🔍 Executive Summary

  • Bain & Company projects a $100 billion market opportunity for SaaS providers leveraging Agentic AI to automate enterprise coordination.
  • The report emphasizes the transition from passive software tools to autonomous agents that handle multi-step workflows across disparate enterprise systems.
  • As part of a five-part series on AI in software, Bain identifies 'swivel-chair' labor—the manual bridging of software gaps—as the primary target for agentic disruption.

Strategic Deep-Dive

Bain & Company’s latest market intelligence report identifies Agentic AI as the most significant economic catalyst in the SaaS sector since the move to the cloud, estimating a massive $100 billion prize in the United States alone. The report, which serves as the second installment in an authoritative five-part series, focuses on the high-value automation of ‘coordination work.’ This term describes the often invisible labor required to synchronize tasks across disparate software applications—a phenomenon commonly referred to as the ‘swivel-chair’ problem. As AI transitions from static assistants to autonomous agents, the fundamental architecture of enterprise software is being rewritten.

These agentic systems are capable of navigating multi-step business processes, such as procurement approvals or complex customer service triaging, by interacting with multiple APIs and making contextual decisions without constant human intervention. This evolution shifts the SaaS value proposition from providing a interface for data entry to providing an autonomous digital workforce. The technical underpinning of this shift lies in the advancement of ‘Tool Use’ and ‘Reasoning Chains’ within large language models, allowing AI to act as an orchestration layer over legacy ERP and CRM systems.

For enterprises, this means a dramatic reduction in operational friction and a surge in productivity. However, for SaaS providers, it necessitates a radical rethinking of business models. The traditional seat-based pricing model, which relies on the number of human users, becomes obsolete when the primary user is an AI agent.

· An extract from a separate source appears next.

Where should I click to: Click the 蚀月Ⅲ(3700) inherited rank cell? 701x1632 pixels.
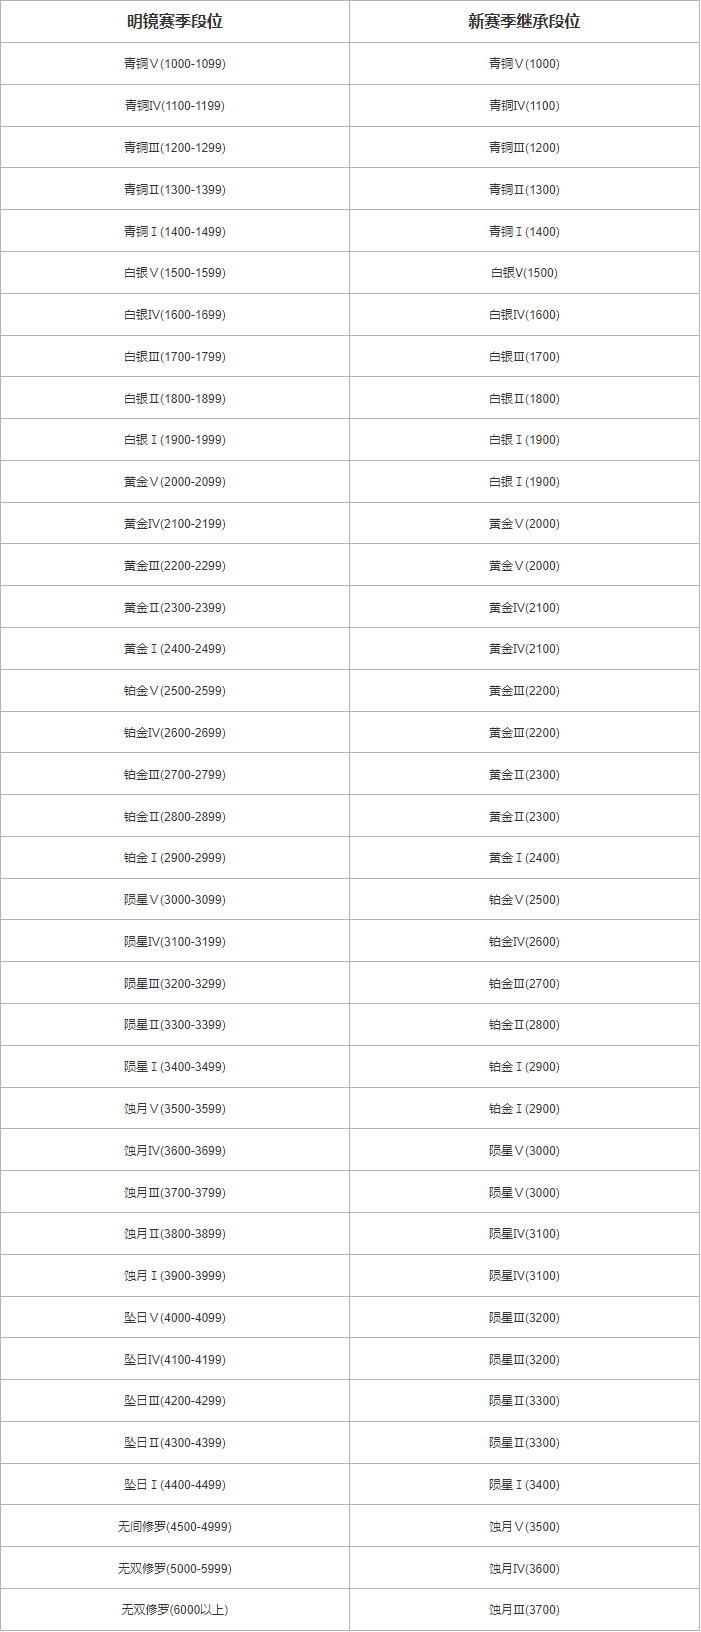click(x=524, y=1610)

Bain suggests a pivot toward value-based or outcome-based pricing, where revenue is tied to the successful completion of tasks. This change will favor incumbents who can seamlessly embed agentic logic into their existing data moats, but it also opens the door for ‘AI-native’ startups to disrupt established workflows. The report concludes that companies failing to integrate agentic capabilities will likely see their products relegated to simple data repositories, while the leaders of the $100 billion market will be those that successfully position their software as an indispensable, autonomous member of the enterprise team.